■ Supplied material
____________
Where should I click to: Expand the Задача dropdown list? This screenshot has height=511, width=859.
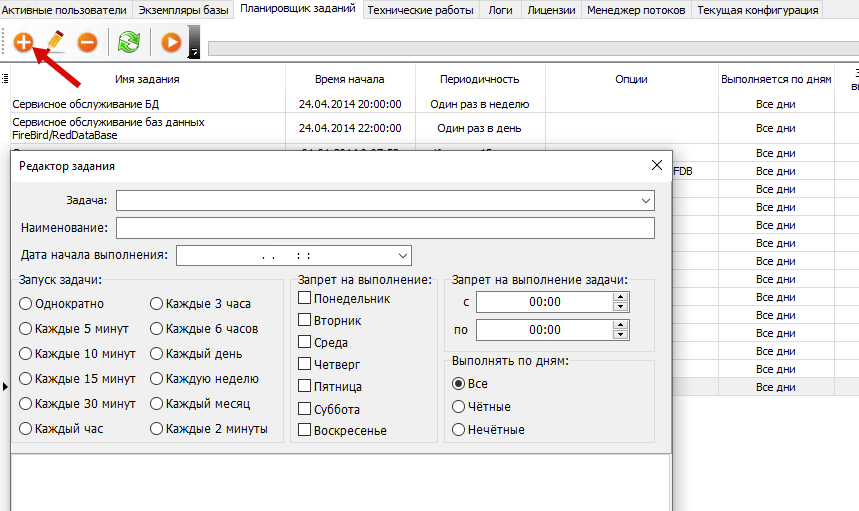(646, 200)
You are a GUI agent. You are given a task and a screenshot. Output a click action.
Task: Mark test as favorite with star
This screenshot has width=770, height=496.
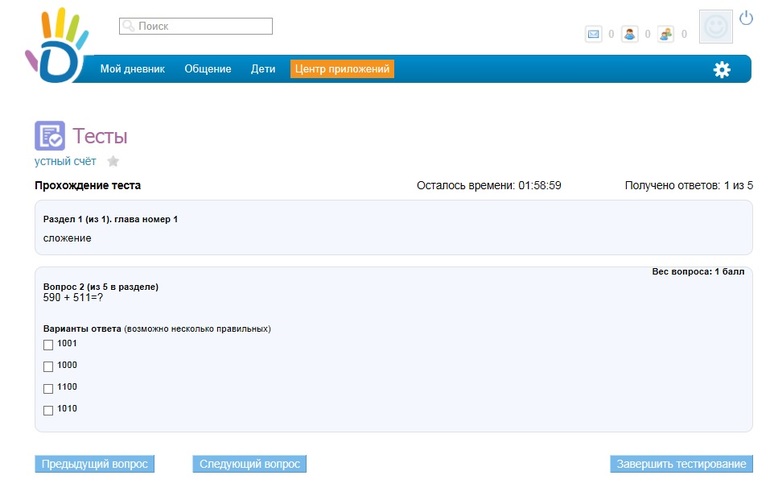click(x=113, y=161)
____________
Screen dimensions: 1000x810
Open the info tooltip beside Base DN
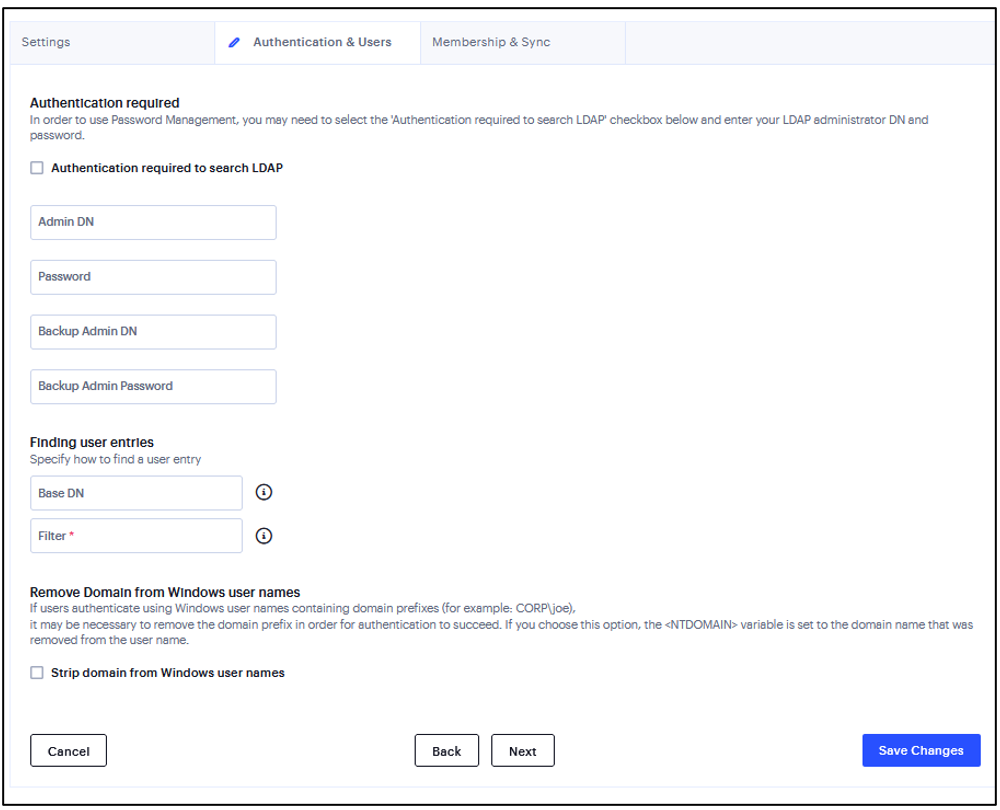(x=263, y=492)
____________
■ Task instructions
Copy back exactly the lines above from the one containing "Where should I" through the one containing "Task: Mark test as favorite with star", and leave every picture behind.

■ Task solution
Where should I click to: Expand the Задача dropdown list? This screenshot has height=511, width=859.
(646, 200)
You are a GUI agent. You are given a task and a screenshot. Output a click action.
Task: Mark test as favorite with star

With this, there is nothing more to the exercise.